Note: Exllama not yet support embedding REST API.
Setup environment (please refer to this link for more details):
git clone https://github.com/turboderp/exllamav2
cd exllamav2
pip install -e .
Chat with the CLI:
python3 -m fastchat.serve.cli \
--model-path models/vicuna-7B-1.1-GPTQ-4bit-128g \
--enable-exllama
Start model worker:
# Download quantized model from huggingface
# Make sure you have git-lfs installed (https://git-lfs.com)
git lfs install
git clone https://huggingface.co/TheBloke/vicuna-7B-1.1-GPTQ-4bit-128g models/vicuna-7B-1.1-GPTQ-4bit-128g
# Load model with default configuration (max sequence length 4096, no GPU split setting).
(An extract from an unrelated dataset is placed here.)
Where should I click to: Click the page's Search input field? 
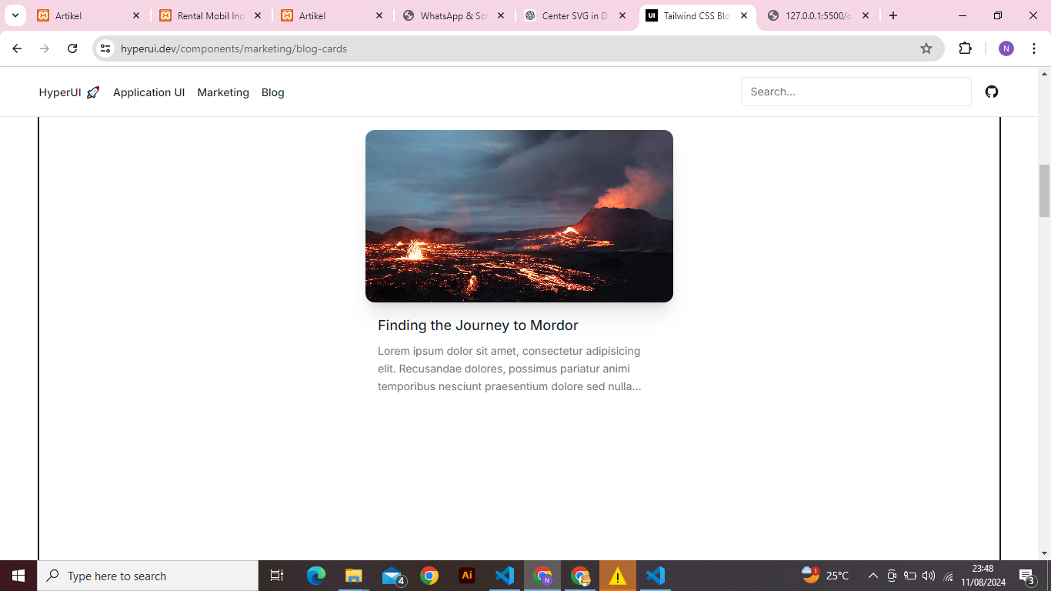point(856,92)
python3 -m fastchat.serve.model_worker \
--model-path models/vicuna-7B-1.1-GPTQ-4bit-128g \
--enable-exllama
#Load model with max sequence length 2048, allocate 18 GB to CUDA:0 and 24 GB to CUDA:1.
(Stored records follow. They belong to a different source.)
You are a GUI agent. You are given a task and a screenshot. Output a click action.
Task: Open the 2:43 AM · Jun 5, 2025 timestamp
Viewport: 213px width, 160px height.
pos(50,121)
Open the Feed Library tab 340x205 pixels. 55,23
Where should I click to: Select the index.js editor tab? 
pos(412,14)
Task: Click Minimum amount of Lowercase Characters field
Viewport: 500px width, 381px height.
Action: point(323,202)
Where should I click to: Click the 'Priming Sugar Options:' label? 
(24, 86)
python3 -m fastchat.serve.model_worker \
--model-path models/vicuna-7B-1.1-GPTQ-4bit-128g \
--enable-exllama \
--exllama-max-seq-len 2048 \
--exllama-gpu-split 18,24
Reference: https://github.com/turboderp/exllamav2#performance
Model | Mode | Size | grpsz | act | V1: 3090Ti | V1: 4090 | V2: 3090Ti | V2: 4090 |
---|---|---|---|---|---|---|---|---|
Llama | GPTQ | 7B | 128 | no | 143 t/s | 173 t/s | 175 t/s | 195 t/s |
Llama | GPTQ | 13B | 128 | no | 84 t/s | 102 t/s | 105 t/s | 110 t/s |
Llama | GPTQ | 33B | 128 | yes | 37 t/s | 45 t/s | 45 t/s | 48 t/s |
OpenLlama | GPTQ | 3B | 128 | yes | 194 t/s | 226 t/s | 295 t/s | 321 t/s |
CodeLlama | EXL2 4.0 bpw | 34B | - | - | - | - | 42 t/s | 48 t/s |
Llama2 | EXL2 3.0 bpw | 7B | - | - | - | - | 195 t/s | 224 t/s |
Llama2 | EXL2 4.0 bpw | 7B | - | - | - | - | 164 t/s | 197 t/s |
Llama2 | EXL2 5.0 bpw | 7B | - | - | - | - | 144 t/s | 160 t/s |
Llama2 | EXL2 2.5 bpw | 70B | - | - | - | - | 30 t/s | 35 t/s |
TinyLlama | EXL2 3.0 bpw | 1.1B | - | - | - | - | 536 t/s | 635 t/s |
TinyLlama | EXL2 4.0 bpw | 1.1B | - | - | - | - | 509 t/s | 590 t/s |